Silent misery: Actual US unemployment 37.2%, record number of households on food stamps in 2013
Perhaps the most worrying yet least reported aspect of the so-called US recovery involves the national labor picture. Although the official US unemployment rate is 6.7 percent, this figure obscures the reality, according to an influential Wall Street adviser.
In a leaked memo to clients, David John Marotta calculates the actual unemployment rate of Americans out of work at an astronomic 37.2 percent, as opposed to the 6.7 percent claimed by the Federal Reserve.
“The unemployment rate only describes people who are currently working or looking for work,” he said.
“Unemployment in its truest definition, meaning the portion of people who do not have any job, is 37.2 percent. This number obviously includes some people who are not or never plan to seek employment. But it does describe how many people are not able to, do not want to or cannot find a way to work,” he and colleague Megan Russell reveal in their client report, which was leaked to the Washington Examiner.
Contrary to expectations, a drop in the unemployment rate, Marotta argues, is presently a sign that the unemployed are simply dropping out of the job market.
The “officially-reported unemployment numbers decrease when enough time passes to discourage the unemployed from looking for work,” said Marotta andRussel. “A decrease is not necessarily beneficial; an increase is clearly detrimental.”
The authors then take aim at the so-called Misery Index, which provides something of a pulse rate of American prosperity, based on unemployment and inflation. The Wall Street adviser said the Index, which he maintains is actually over 14, as opposed to the 8 advertised by Washington, fails to address how the US economy is being hugely subsidized by various schemes, including monthly bond purchases by the Federal Reserve.
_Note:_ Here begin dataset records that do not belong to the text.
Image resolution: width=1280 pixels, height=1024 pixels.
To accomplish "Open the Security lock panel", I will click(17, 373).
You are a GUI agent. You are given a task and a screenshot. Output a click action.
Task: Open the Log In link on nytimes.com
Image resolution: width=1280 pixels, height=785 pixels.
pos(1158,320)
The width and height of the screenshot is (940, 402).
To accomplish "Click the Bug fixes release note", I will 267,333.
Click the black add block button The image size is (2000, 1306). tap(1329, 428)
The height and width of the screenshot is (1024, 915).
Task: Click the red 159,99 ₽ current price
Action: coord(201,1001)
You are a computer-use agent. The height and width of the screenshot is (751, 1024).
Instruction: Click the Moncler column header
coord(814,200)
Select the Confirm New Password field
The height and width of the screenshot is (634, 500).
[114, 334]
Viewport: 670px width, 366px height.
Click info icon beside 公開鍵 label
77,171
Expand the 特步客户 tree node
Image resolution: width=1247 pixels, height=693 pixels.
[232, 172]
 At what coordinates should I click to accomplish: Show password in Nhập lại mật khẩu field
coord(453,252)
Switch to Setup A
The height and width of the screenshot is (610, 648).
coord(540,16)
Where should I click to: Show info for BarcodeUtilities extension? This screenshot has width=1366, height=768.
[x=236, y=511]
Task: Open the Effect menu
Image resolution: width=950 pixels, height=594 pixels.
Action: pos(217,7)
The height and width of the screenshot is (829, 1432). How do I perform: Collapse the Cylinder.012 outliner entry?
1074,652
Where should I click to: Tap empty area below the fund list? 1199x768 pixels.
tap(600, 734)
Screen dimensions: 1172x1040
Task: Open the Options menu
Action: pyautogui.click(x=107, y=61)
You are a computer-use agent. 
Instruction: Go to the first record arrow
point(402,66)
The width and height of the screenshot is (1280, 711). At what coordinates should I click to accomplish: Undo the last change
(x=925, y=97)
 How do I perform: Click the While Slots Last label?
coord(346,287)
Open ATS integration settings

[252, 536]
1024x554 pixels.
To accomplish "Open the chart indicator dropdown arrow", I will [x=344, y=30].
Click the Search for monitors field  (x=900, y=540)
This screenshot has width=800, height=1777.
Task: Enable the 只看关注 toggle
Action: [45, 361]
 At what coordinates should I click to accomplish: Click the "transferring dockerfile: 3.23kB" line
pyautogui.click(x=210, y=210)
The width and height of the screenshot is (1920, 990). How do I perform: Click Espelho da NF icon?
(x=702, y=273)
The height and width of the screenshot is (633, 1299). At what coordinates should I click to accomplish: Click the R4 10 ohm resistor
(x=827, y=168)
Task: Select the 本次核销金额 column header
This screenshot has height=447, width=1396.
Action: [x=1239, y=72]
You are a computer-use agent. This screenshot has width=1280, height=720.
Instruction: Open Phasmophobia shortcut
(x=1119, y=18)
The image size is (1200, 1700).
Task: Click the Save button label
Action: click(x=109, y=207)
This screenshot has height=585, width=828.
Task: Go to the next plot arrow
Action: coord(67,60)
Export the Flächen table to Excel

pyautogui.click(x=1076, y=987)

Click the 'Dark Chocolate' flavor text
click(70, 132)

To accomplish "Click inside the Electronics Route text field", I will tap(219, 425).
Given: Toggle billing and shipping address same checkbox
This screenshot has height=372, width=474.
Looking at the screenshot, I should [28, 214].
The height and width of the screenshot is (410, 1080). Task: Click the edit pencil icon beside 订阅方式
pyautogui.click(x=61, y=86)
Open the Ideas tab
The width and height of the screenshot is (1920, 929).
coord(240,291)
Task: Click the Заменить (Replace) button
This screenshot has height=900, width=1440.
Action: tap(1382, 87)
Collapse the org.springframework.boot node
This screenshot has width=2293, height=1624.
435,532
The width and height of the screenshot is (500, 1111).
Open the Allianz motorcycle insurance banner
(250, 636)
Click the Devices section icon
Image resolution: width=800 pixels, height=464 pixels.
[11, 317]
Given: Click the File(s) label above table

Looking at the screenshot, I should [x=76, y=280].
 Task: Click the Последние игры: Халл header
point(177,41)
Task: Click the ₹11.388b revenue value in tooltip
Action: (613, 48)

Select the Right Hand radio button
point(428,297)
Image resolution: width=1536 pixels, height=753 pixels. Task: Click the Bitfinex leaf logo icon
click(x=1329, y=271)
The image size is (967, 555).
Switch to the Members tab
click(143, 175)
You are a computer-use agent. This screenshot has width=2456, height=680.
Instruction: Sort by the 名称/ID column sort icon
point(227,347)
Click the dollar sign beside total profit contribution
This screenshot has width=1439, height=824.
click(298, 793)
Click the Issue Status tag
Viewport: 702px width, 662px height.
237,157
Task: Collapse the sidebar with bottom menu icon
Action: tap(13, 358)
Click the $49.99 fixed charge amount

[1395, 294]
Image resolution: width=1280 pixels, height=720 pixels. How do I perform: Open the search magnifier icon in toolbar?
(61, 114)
“Today, the Misery Index would be 7.54 using official numbers,” the two analysts wrote. However, taking into consideration the full unemployment picture, including workers who have given up the job search, which is 10.2 percent, together with the historical method of calculating inflation, which is now 4.5 percent, ‘the current misery index is closer to 14.7.”
In food stamps we trust
Marotta’s findings, which put the actual US unemployment rate at over 37 percent, seem more credible when viewed alongside other indicators, including the number of Americans who now rely on government assistance to make ends meet.
It has just been reported that a record 20 percent of American households were receiving food stamps in 2013, according to data from the US Department of Agriculture (USDA).
The USDA data shows there were 23,052,388 households on food stamps in an average month of fiscal 2013, a jump of 722,675 from fiscal year 2012, when there were 22,329,713 households on food stamps per month on average.
Last year, according to data from the Census Bureau, there were 115,013,000 households. With 23,052,388 households – or 20 percent of the total number of households –now dependent on food stamps.
In just half a decade, the number of American households on food
stamps has significantly increased. In fiscal year 2009, for
example, the number of households receiving the government
assistance program was 15,232,115. Five years later, in 2013,
that number had surged by 51.3 percent to hit 23,052,388
Meanwhile, the monthly average for individuals on food stamps hit an all-time-high of 47,636,084, according to the USDA. This is an increase of 1,027,012 over the 46,609,072 people who were getting food stamps in 2012.
In 2009, the number of individuals relying on the government program stood at 33,489,975. In 2013, the number was 47,636,084, an increase of 42.2 percent.
It should come as no surprise that spending on the US government’s food stamp program, officially known as the Supplemental Nutrition Assistance Program (SNAP), has reached an all-time high.
Last year, SNAP cost $79,641,880,000 - a 164 percent increase over the past decade.
During the last five years, the SNAP program exploded by 36.8 percent, from $58,223,790,000 in 2009 to $79,641,880,000 in 2013.